*** Information shown Section Begins ***

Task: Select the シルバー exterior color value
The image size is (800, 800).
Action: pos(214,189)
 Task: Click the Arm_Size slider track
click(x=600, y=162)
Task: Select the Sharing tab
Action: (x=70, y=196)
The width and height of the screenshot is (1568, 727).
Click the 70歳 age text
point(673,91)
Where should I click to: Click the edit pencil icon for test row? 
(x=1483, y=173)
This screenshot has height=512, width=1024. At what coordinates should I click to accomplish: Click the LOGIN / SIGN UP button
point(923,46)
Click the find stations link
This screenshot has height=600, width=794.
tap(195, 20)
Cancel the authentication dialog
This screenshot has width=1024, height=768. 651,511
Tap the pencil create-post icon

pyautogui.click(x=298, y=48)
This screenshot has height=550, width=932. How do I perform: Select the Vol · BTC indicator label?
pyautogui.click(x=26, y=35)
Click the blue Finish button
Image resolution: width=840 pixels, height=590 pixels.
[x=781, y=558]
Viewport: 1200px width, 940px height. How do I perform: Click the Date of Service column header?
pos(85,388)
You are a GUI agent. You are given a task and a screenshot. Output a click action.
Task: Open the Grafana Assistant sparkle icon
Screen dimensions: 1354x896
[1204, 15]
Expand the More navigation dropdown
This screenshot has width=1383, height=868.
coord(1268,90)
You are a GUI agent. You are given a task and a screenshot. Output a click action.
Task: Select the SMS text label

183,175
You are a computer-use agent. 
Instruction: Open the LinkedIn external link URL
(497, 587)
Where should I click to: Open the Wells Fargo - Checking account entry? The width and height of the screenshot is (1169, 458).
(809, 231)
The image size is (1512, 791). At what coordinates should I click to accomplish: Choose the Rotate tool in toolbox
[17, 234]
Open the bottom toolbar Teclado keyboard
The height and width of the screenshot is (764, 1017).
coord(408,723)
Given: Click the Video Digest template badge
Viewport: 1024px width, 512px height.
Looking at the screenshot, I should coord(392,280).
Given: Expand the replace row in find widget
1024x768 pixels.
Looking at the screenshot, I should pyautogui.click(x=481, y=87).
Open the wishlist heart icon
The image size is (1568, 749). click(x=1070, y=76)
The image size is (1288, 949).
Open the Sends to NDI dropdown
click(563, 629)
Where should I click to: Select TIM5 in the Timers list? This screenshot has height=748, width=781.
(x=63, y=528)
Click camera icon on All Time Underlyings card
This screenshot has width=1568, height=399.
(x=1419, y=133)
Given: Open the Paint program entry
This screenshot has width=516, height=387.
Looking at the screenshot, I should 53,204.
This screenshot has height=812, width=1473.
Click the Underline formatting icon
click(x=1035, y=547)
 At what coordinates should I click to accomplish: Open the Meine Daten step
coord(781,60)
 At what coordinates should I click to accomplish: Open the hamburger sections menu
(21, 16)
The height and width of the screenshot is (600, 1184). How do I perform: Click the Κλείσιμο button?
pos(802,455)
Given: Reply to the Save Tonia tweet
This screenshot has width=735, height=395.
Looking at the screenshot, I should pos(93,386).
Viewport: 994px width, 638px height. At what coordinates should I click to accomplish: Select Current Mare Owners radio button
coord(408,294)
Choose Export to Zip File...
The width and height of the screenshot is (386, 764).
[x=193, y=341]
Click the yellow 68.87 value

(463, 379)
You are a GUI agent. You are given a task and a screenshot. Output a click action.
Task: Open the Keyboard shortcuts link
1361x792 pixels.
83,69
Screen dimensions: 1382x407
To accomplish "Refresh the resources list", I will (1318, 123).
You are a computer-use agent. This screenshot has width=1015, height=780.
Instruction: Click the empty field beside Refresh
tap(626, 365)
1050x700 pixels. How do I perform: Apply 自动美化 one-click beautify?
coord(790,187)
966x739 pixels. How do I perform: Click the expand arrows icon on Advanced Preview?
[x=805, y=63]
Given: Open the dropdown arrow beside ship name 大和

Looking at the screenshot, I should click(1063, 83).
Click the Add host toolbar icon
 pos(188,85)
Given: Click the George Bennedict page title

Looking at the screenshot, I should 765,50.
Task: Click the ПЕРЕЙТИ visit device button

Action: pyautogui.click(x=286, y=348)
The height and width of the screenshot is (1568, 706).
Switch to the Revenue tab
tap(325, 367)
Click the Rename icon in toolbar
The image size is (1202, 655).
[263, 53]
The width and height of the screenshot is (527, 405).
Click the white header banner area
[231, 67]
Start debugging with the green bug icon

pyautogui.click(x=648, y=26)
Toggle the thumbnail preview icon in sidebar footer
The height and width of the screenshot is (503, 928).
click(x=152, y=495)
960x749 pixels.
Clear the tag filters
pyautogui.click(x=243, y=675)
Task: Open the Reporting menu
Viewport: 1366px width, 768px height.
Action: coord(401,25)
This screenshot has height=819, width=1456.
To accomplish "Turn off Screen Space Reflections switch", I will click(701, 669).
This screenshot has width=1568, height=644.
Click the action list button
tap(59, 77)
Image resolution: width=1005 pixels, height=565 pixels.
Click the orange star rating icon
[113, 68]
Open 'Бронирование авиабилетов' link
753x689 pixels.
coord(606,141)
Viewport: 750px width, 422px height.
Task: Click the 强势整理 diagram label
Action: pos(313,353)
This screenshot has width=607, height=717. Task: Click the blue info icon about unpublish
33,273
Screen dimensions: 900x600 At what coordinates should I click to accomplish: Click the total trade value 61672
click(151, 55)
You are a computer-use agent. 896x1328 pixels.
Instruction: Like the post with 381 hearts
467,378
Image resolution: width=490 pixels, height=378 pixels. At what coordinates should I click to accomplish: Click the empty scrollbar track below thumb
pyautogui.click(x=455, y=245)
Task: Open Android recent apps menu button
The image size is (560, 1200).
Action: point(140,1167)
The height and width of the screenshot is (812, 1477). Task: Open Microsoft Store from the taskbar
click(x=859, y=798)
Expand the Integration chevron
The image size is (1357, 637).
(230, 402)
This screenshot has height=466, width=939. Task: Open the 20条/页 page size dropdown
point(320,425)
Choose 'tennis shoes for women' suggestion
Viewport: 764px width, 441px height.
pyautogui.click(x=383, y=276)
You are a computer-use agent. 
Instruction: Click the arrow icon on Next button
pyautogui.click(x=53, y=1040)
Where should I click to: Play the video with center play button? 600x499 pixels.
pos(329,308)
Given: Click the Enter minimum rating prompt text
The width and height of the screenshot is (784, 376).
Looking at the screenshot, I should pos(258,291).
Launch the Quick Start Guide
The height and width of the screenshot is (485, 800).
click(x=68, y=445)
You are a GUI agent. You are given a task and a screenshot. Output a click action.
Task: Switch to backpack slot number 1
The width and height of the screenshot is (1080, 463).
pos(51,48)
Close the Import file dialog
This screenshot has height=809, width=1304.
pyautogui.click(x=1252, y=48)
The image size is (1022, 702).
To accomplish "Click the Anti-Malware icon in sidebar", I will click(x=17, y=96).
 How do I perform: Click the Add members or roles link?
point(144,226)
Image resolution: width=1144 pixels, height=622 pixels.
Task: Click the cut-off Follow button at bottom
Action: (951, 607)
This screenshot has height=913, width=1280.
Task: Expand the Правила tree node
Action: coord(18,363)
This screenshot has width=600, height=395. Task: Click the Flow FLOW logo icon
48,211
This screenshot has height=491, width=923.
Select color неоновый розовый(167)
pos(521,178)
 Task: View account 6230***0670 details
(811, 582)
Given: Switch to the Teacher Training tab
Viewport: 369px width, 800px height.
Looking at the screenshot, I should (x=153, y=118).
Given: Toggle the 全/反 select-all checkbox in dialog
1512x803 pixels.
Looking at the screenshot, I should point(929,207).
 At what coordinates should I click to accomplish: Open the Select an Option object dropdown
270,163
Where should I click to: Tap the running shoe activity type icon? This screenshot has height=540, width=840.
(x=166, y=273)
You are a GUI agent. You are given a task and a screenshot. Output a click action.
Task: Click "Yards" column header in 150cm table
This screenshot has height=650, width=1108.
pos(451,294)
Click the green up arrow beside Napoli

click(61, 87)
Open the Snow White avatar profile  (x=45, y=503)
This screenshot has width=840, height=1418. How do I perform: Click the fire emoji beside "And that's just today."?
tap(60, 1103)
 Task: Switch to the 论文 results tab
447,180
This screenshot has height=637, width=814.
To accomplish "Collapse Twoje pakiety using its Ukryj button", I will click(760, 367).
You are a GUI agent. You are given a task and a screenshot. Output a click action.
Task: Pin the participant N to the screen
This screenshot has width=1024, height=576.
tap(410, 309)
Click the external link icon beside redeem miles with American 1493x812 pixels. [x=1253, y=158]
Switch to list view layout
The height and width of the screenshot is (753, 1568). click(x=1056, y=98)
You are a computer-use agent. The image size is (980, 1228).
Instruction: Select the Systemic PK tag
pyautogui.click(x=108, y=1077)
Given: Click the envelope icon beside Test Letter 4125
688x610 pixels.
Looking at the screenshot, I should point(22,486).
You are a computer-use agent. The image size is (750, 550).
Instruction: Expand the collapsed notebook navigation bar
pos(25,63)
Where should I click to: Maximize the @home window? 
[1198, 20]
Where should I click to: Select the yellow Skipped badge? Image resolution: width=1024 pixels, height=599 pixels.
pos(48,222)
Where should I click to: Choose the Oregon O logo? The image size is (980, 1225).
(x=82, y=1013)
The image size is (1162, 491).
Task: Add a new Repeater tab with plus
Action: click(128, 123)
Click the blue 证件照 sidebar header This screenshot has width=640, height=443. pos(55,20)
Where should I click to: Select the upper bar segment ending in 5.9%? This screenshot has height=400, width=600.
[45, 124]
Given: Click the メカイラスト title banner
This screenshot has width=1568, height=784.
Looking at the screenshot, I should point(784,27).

*** Information shown Section Ends ***

:: What you should do ::
What you return must be the lines above that run from the line with "Click the Add host toolbar icon" to the line with "The width and height of the screenshot is (527, 405).", inclusive, each copied exactly.

:: Output for this exercise ::
Click the Add host toolbar icon
 pos(188,85)
Given: Click the George Bennedict page title

Looking at the screenshot, I should 765,50.
Task: Click the ПЕРЕЙТИ visit device button

Action: pyautogui.click(x=286, y=348)
The height and width of the screenshot is (1568, 706).
Switch to the Revenue tab
tap(325, 367)
Click the Rename icon in toolbar
The image size is (1202, 655).
[263, 53]
The width and height of the screenshot is (527, 405).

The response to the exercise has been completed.